Correctly associate decorators, annotations, comments, and multiline signatures with their definitions.
Support multiple programming languages through a unified parsing approach.
Reduce maintenance overhead caused by language-specific regex patterns.
Preserve existing ingestion behavior for non-code files.
Maintain acceptable ingestion performance.
Enable future language support without significant implementation effort.
Enrich chunk metadata with symbol information (e.g. function or class names).
Considered Options
Option A – Continue using regex-based parsing.
Option B – Use language-specific AST parsers for each supported language.
Option C – Use Tree-sitter as the primary code parser with regex fallback.
Decision
Chosen option: Option C – Use Tree-sitter as the primary code parser with regex fallback.
Tree-sitter provides accurate syntax-aware code boundaries across multiple languages while preserving a consistent implementation model.
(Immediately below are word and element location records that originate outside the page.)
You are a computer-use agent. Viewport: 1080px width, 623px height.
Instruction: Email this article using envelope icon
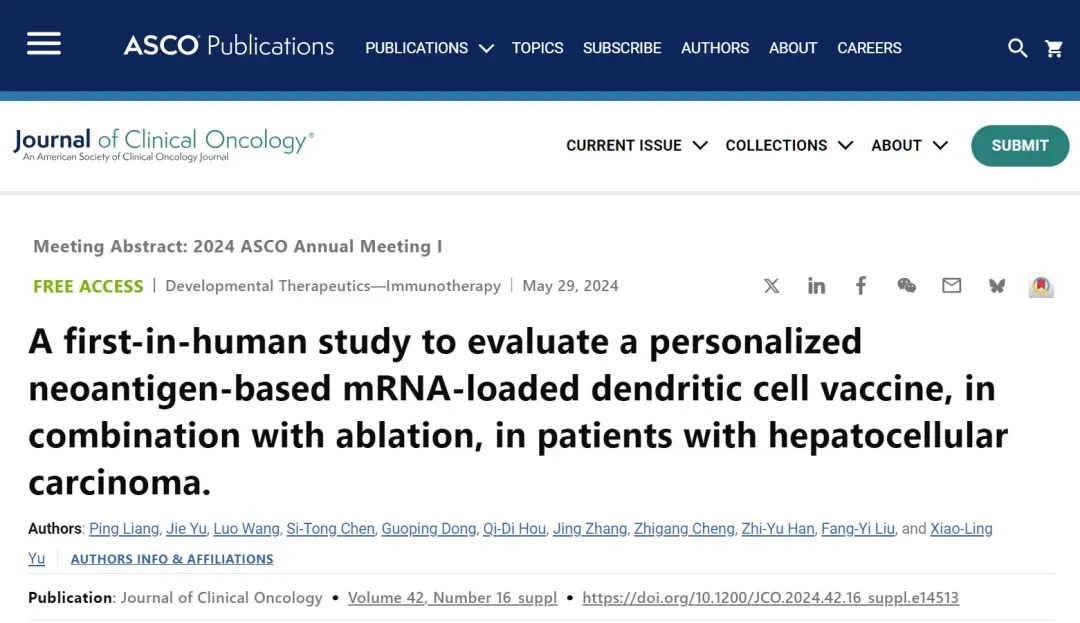click(952, 286)
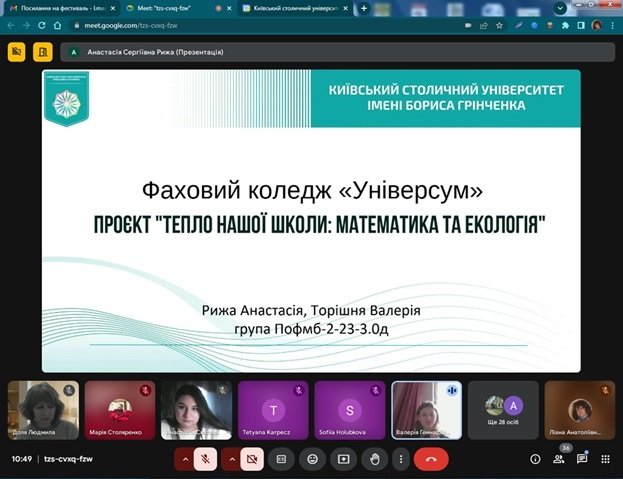Open Tetyana Karpecz participant tile
This screenshot has width=623, height=479.
(x=273, y=410)
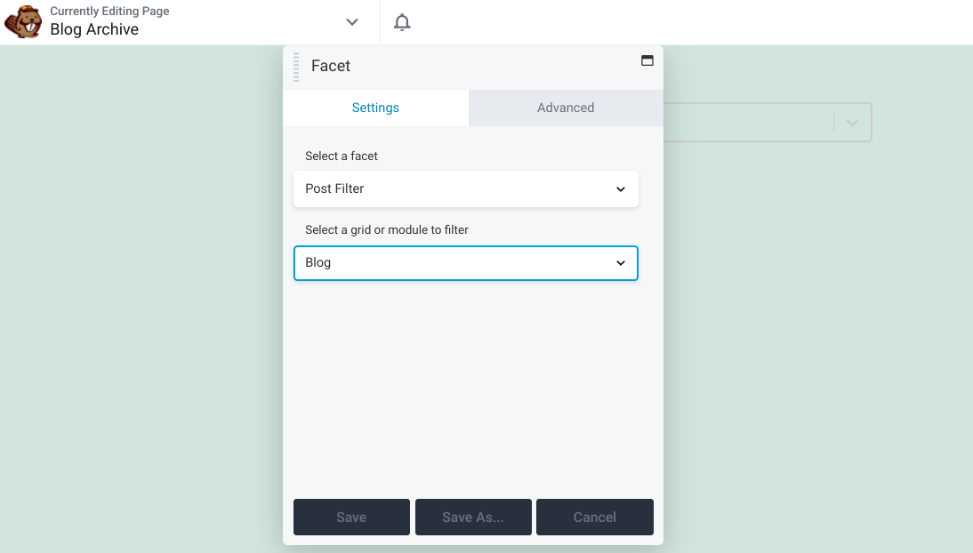Image resolution: width=973 pixels, height=553 pixels.
Task: Click the Beaver Builder beaver logo
Action: tap(23, 22)
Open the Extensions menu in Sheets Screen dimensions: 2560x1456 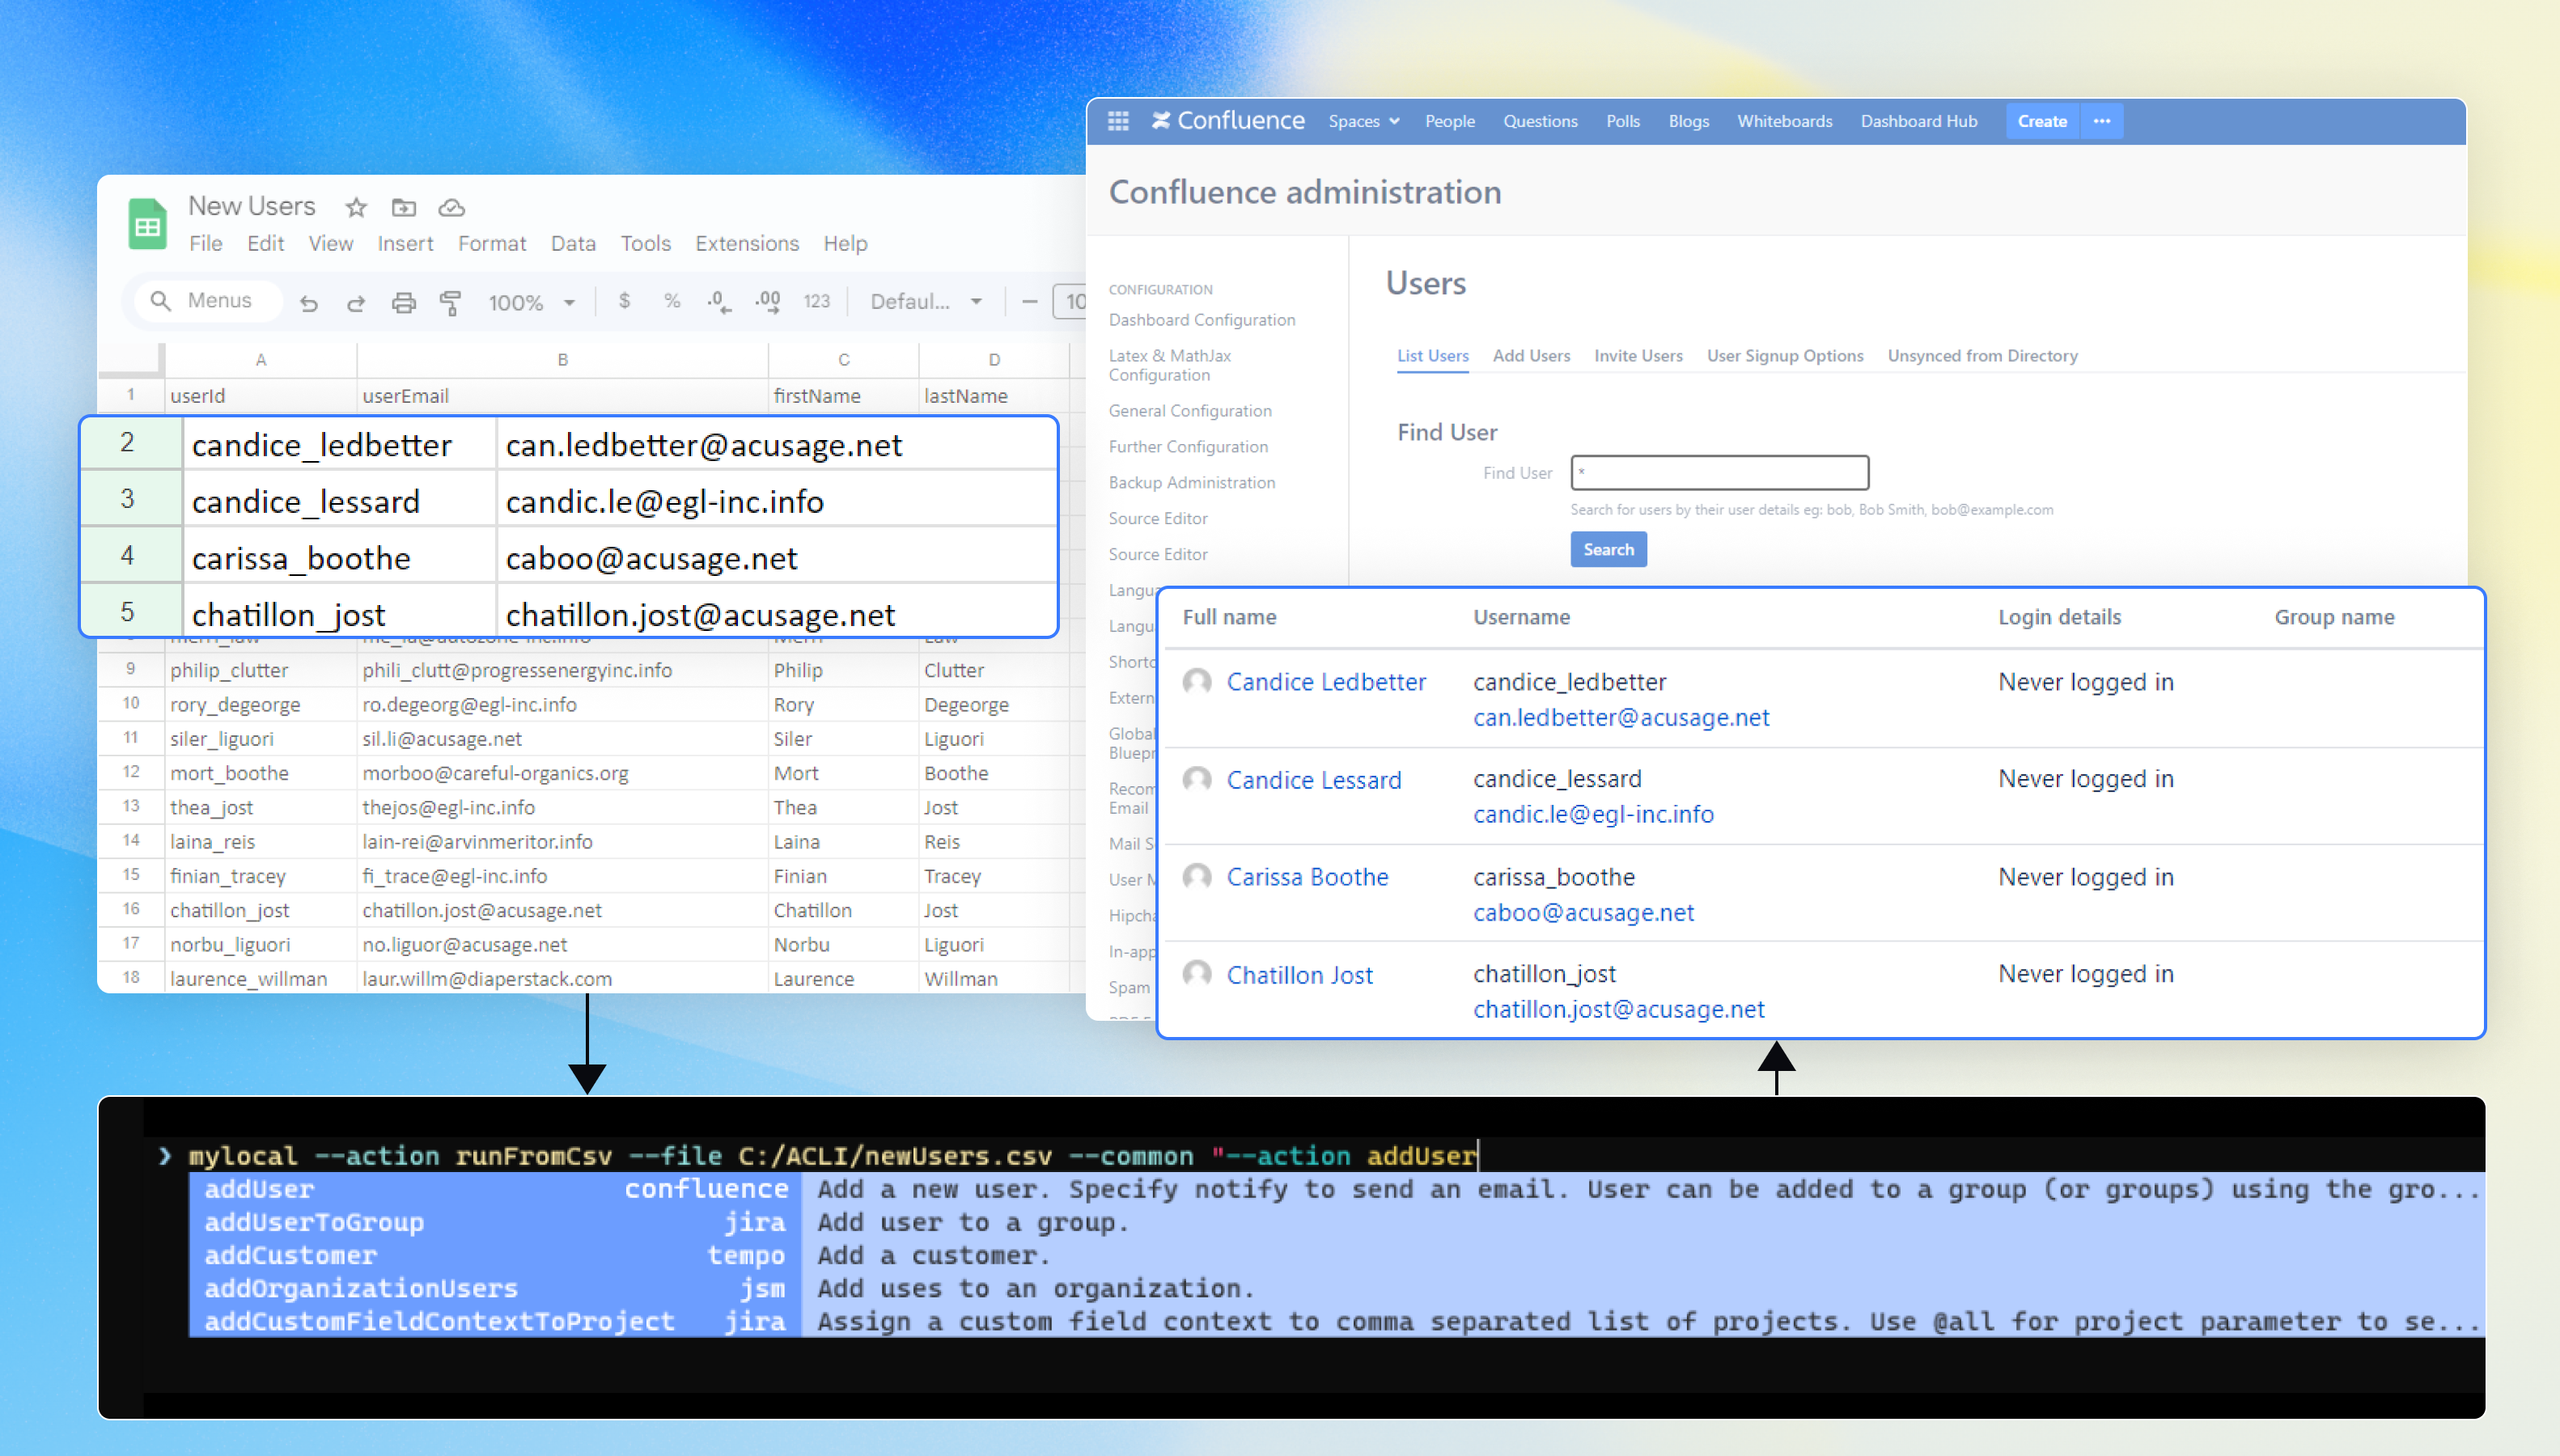[x=746, y=243]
Existing regex parsing will remain available as a fallback for unsupported languages.
Rationale
The current regex-based implementation is simple but fundamentally limited because it cannot understand source code structure.
Language-specific parsers would provide accurate results but require maintaining different parsing implementations and APIs for each language. This would increase complexity and make adding new languages more expensive.
Tree-sitter provides a balance between correctness, maintainability, and extensibility:
It accurately identifies top-level definitions using the language grammar.
It correctly handles decorators, annotations, multiline signatures, and nested constructs.
It provides a common API across languages.
Additional languages can be supported by adding grammars rather than implementing new parsers.
Existing chunking logic, metadata generation, and preamble handling can largely be retained.
Keeping the existing regex parser as a fallback minimizes migration risk and ensures unsupported languages continue to be processed.
Pros and Cons of the Options
Option A – Regex-Based Parsing
Pros
Simple implementation.
No additional dependencies.
Fast execution.
Cons
Incorrect handling of decorators, annotations, and multiline declarations.
Difficult to extend reliably.
Requires custom maintenance for every language.
Not syntax-aware.
Option B – Language-Specific AST Parsers
Pros
Accurate parsing for each language.
Full access to language-specific syntax information.
Cons
Requires different implementations per language.
Higher maintenance burden.
Inconsistent APIs and parsing behavior.
More difficult to add new languages.
Option C – Tree-sitter with Regex Fallback
Pros
Accurate syntax-aware parsing.
Unified API across languages.
Supports current languages and many future languages.
Correct handling of decorators, annotations, comments, and multiline declarations.
Easier long-term maintenance.
Allows enrichment of metadata with symbol names and symbol types.
Existing regex parser can remain as fallback.
Cons
Introduces additional dependencies and grammar management.
Slightly higher parsing overhead.
Requires initial implementation effort and test coverage.
Consequences
Positive
More accurate code chunk boundaries.
Improved retrieval quality due to better chunk semantics.
Decorators, comments, and annotations remain attached to their corresponding definitions.
Consistent support for Python, JavaScript, TypeScript, and Go.
Easier addition of future languages.
Ability to store symbol metadata such as:
symbol_namesymbol_kind
Negative / Trade-offs
Additional dependency on Tree-sitter and language grammars.
Increased implementation complexity compared to regex parsing.
Slightly increased parsing time during ingestion.
Grammar versions must be maintained and updated.